Perhaps, then, the individual mandate serves as a test. On the honor system, one is simply required to give 2.5% of one’s wealth to charity. The first stage of the test seems easy enough; will you agree to do it? The subsequent stages become harder. How does one define one’s wealth? Shall we use, for example, our yearly income? Net or gross? Do we include home equity? What about other investments? Retirement funds? College savings? From here it gets even harder: what is charity? If my brother wants to buy a house and makes less money than me, does that make him “less fortunate” and worthy of zakaat? Is it better to give to Muslims or non-Muslims? Is tuition to church-sponsored daycare appropriate? Various scholars and schools of thoughts exist as to each of these questions (and many more), but ultimately, as with most matters of faith the answer is left to each individual to make for himself.
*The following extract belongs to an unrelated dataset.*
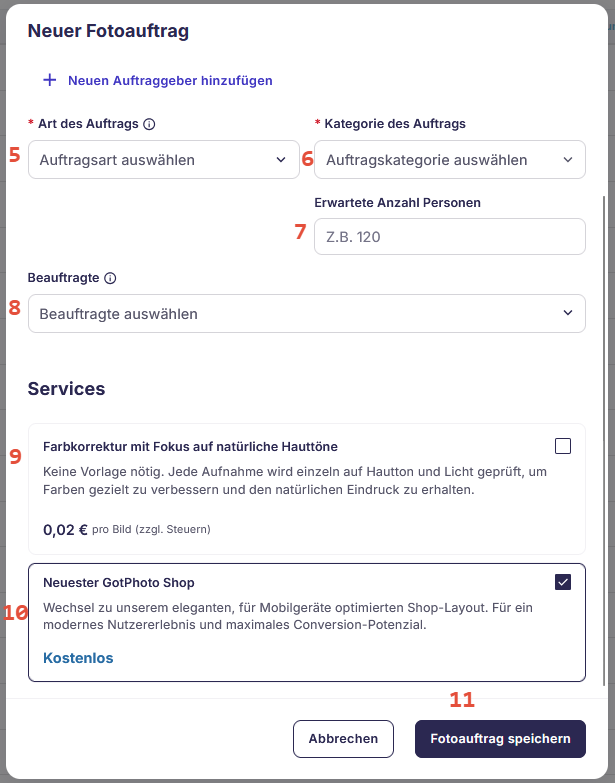615x783 pixels.
Task: Click the plus icon for new Auftraggeber
Action: click(49, 80)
There is no zakaat IRS, and no zakaat audits. I have never heard of someone being struck by lightning after feeding the hungry with only 2% of their income. The only deterrent to cheating is the faith that somehow, Allah is watching:

“He says (boastfully): “I have spent wealth in abundance!” Thinks he that none sees him?” (90:6-7)

The penalty for skimping on one’s zakaat is described as severe in various ahadeeth, and the “ungiven” zakaat is said to poison the remainder of one’s wealth, rendering it less bountiful. However, the benefit to giving zakaat is described in the Holy Quran:

“The likeness of those who spend their wealth in the Way of Allâh, is as the likeness of a grain (of corn); it grows seven ears, and each ear has a hundred grains. Allâh gives manifold increase to whom He pleases. And Allâh is All-Sufficient for His creatures’ needs, All-Knower.” (2:261)

It is made clear that the giving of zakaat is rewarded with wealth over and above that which was given. In the most basic terms, then, Zakaat can be considered an investment. As with all investments, it needs to be made with a careful eye to the expected rate of return (in this case, high), balanced with the trustworthiness of the entity making the claims (in this case, Allah). The act of giving zakaat then, forces one to take a fundamental test of faith: how much do you trust Allah?

On the back of every US dollar bill is printed in bold letters “In God We Trust”. Think about that statement. Really think about it. Let it encompass you. Internalize it. Do you believe it? If so, give that dollar away, with faith, confidence, and a clean heart. Then remember the other Latin phrase on the back of that bill “Annuit Coeptis”: He approves of your undertaking.

Aamer H. Jamali, MD, FACC is a cardiologist in Los Angeles.